## What you are asked to do:
Extract from the dmaengine patch text the passage starting at "Signed-off-by: Bartosz Golaszewski" and ending at "changed, 15 insertions(+)", copying it word for word.

═══ Selected excerpt ═══

[v8] crypto/dmaengine: qce: introduce BAM locking and use DMA for register I/O

[PATCH v8 01/11] dmaengine: Add DMA_PREP_LOCK/DMA_PREP_UNLOCK flags

Posted by Bartosz Golaszewski 3 months ago

From: Bartosz Golaszewski <bartosz.golaszewski@linaro.org>

Some DMA engines may be accessed from linux and the TrustZone
simultaneously. In order to allow synchronization, add lock and unlock
flags for the command descriptor that allow the caller to request the
controller to be locked for the duration of the transaction in an
implementation-dependent way.

Signed-off-by: Bartosz Golaszewski <bartosz.golaszewski@linaro.org>
---
 Documentation/driver-api/dmaengine/provider.rst | 9 +++++++++
 include/linux/dmaengine.h                       | 6 ++++++
 2 files changed, 15 insertions(+)

diff --git a/Documentation/driver-api/dmaengine/provider.rst b/Documentation/driver-api/dmaengine/provider.rst
index 1594598b331782e4dddcf992159c724111db9cf3..6428211405472dd1147e363f5786acc91d95ed43 100644
--- a/Documentation/driver-api/dmaengine/provider.rst
+++ b/Documentation/driver-api/dmaengine/provider.rst
@@ -630,6 +630,15 @@ DMA_CTRL_REUSE
   - This flag is only supported if the channel reports the DMA_LOAD_EOT
     capability.
 
+- DMA_PREP_LOCK
+
+  - If set, the DMA controller will be locked for the duration of the current
+    transaction.
+
+- DMA_PREP_UNLOCK
+
+  - If set, DMA will release he controller lock.
+
 General Design Notes
 ====================
 
diff --git a/include/linux/dmaengine.h b/include/linux/dmaengine.h
index 99efe2b9b4ea9844ca6161208362ef18ef111d96..c02be4bc8ac4c3db47c7c11751b949e3479e7cb8 100644
--- a/include/linux/dmaengine.h
+++ b/include/linux/dmaengine.h
@@ -200,6 +200,10 @@ struct dma_vec {
  *  transaction is marked with DMA_PREP_REPEAT will cause the new transaction
  *  to never be processed and stay in the issued queue forever. The flag is
  *  ignored if the previous transaction is not a repeated transaction.
+ *  @DMA_PREP_LOCK: tell the driver that there is a lock bit set on command
+ *  descriptor.
+ *  @DMA_PREP_UNLOCK: tell the driver that there is a un-lock bit set on command
+ *  descriptor.

═══ Data shown ═══

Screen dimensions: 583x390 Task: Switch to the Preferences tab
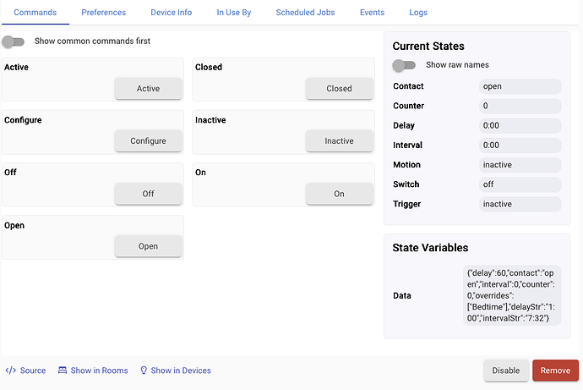(x=104, y=13)
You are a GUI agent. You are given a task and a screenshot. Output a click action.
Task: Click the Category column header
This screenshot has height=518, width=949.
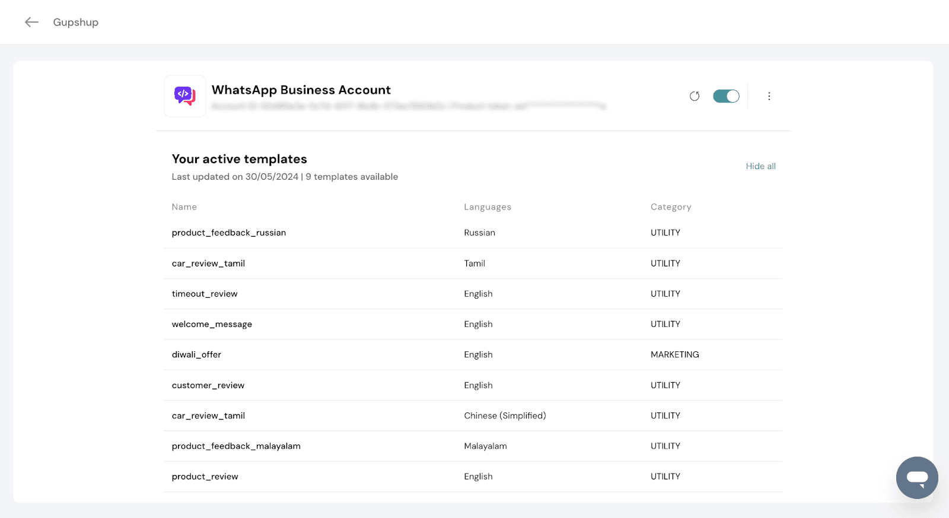tap(671, 207)
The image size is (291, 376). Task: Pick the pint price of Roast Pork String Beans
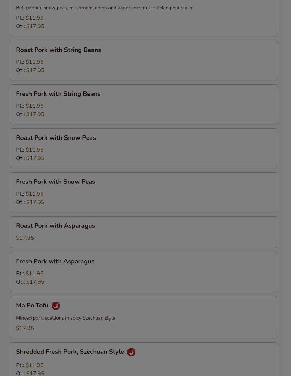coord(34,62)
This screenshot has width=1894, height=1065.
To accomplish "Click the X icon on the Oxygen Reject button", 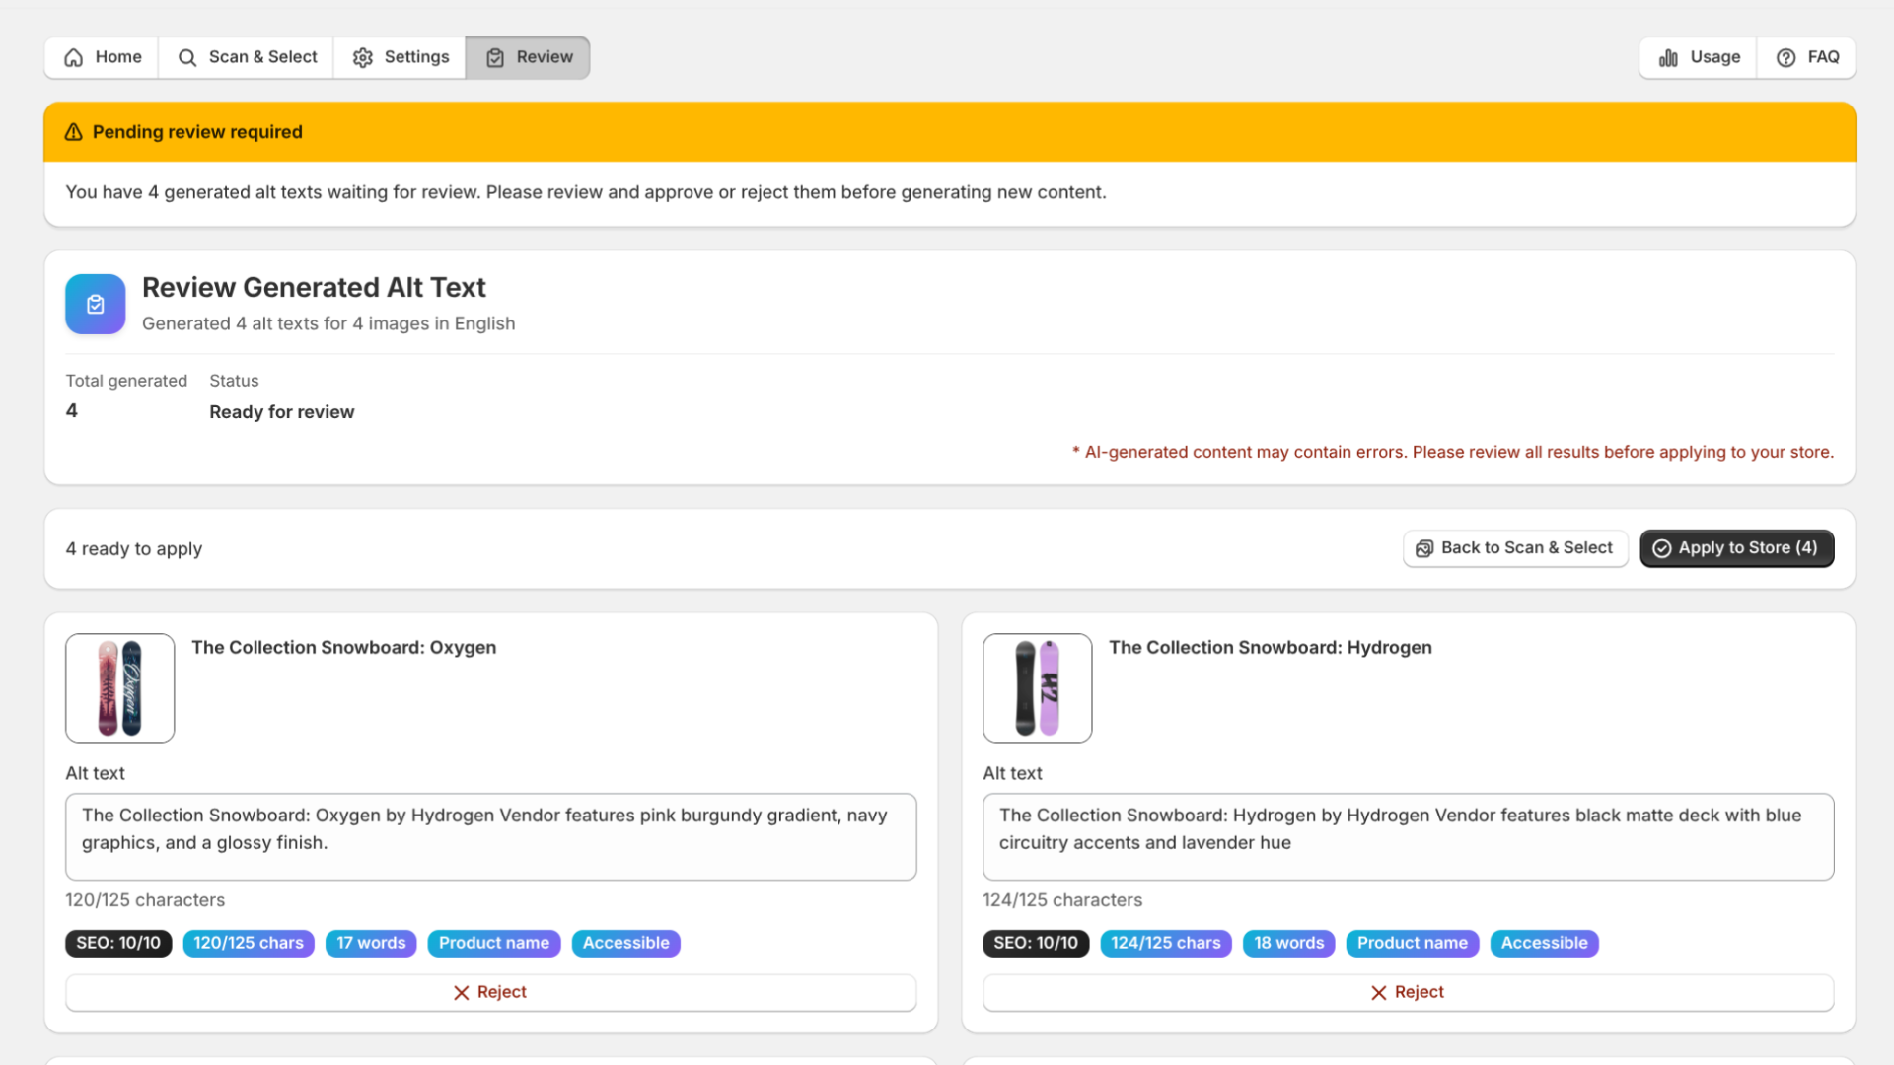I will click(x=461, y=992).
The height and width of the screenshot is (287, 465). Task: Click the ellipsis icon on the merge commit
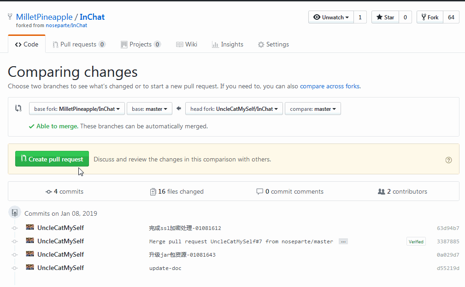tap(343, 241)
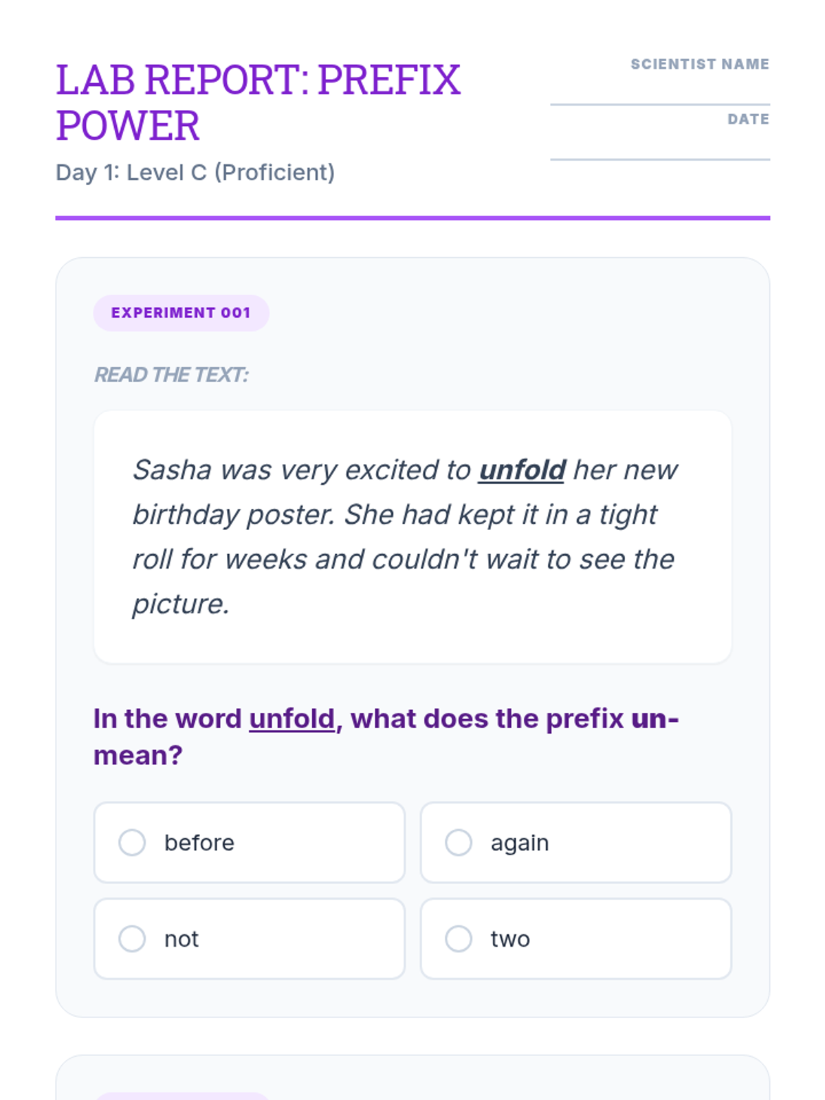
Task: Click the "Day 1: Level C (Proficient)" subtitle
Action: tap(195, 173)
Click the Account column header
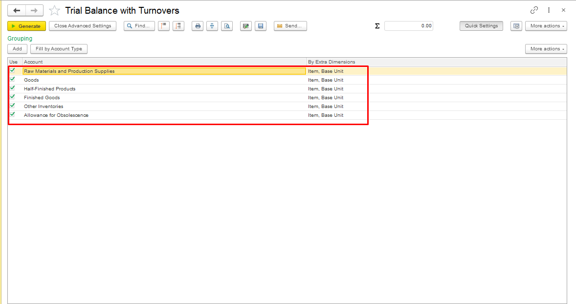 pyautogui.click(x=164, y=62)
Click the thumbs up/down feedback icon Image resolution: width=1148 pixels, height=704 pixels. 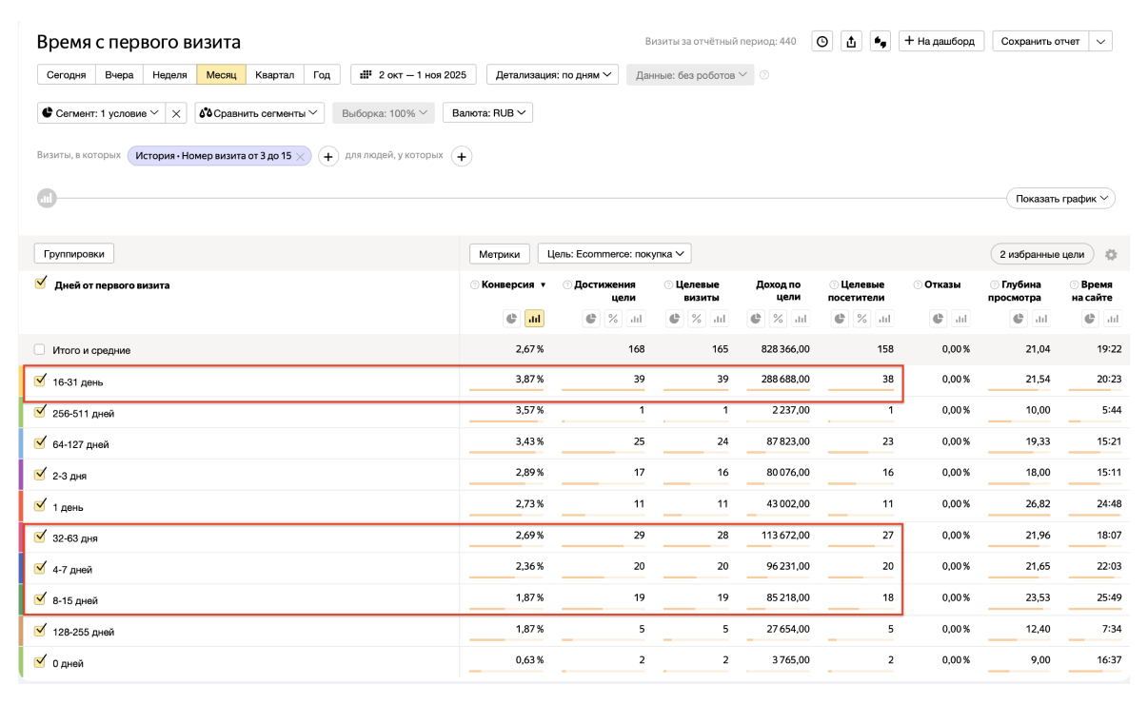pyautogui.click(x=880, y=41)
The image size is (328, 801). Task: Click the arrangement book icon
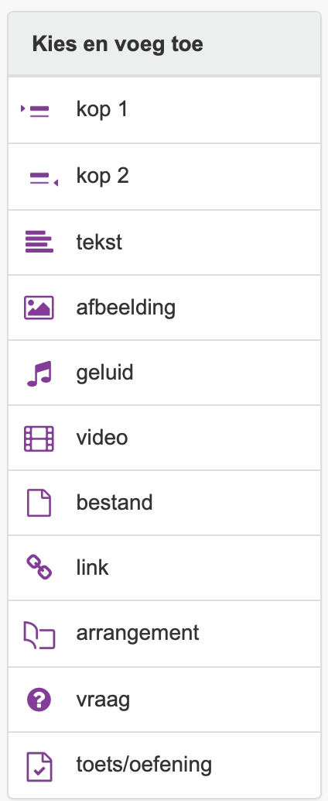[x=39, y=635]
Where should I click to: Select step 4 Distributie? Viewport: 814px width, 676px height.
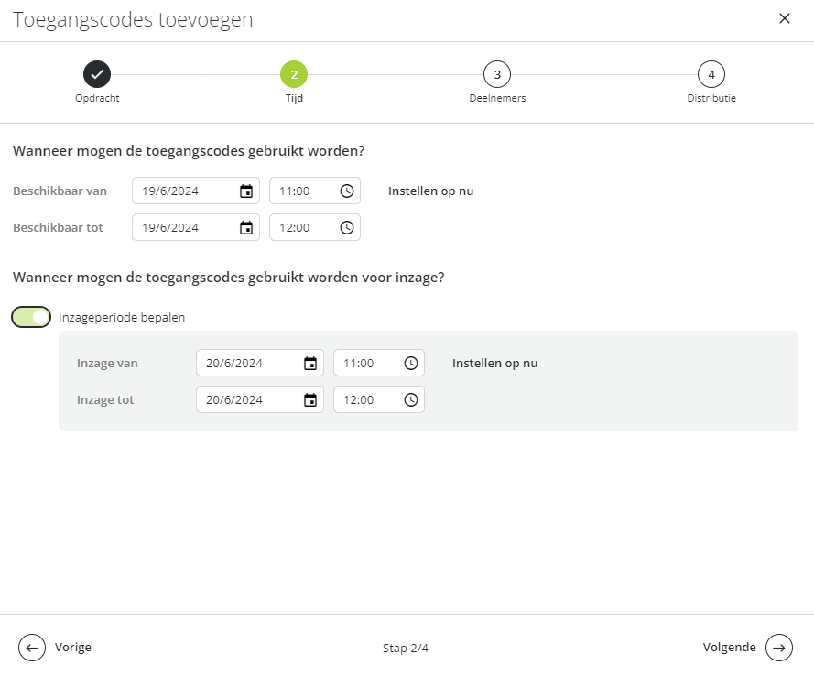point(711,75)
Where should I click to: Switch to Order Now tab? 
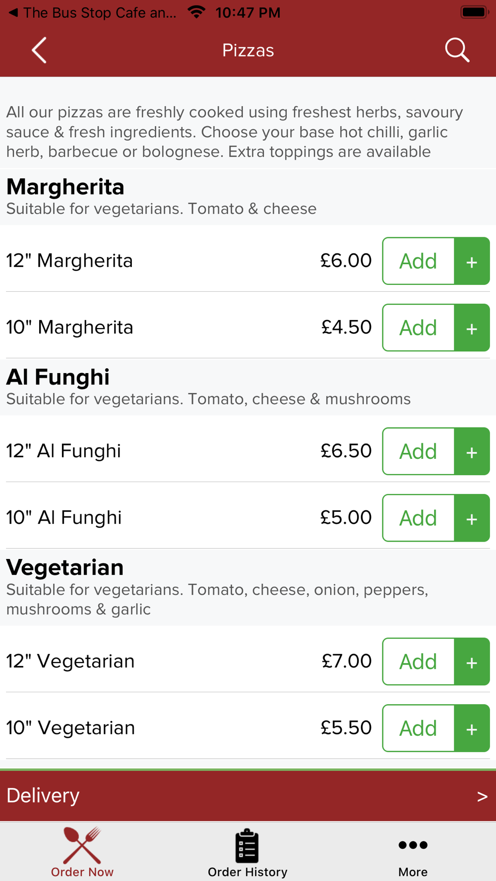tap(82, 852)
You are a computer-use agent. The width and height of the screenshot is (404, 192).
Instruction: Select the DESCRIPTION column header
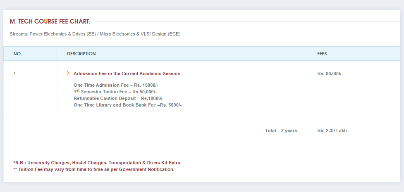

═══

## Result below:
Signed-off-by: Bartosz Golaszewski <bartosz.golaszewski@linaro.org>
---
 Documentation/driver-api/dmaengine/provider.rst | 9 +++++++++
 include/linux/dmaengine.h                       | 6 ++++++
 2 files changed, 15 insertions(+)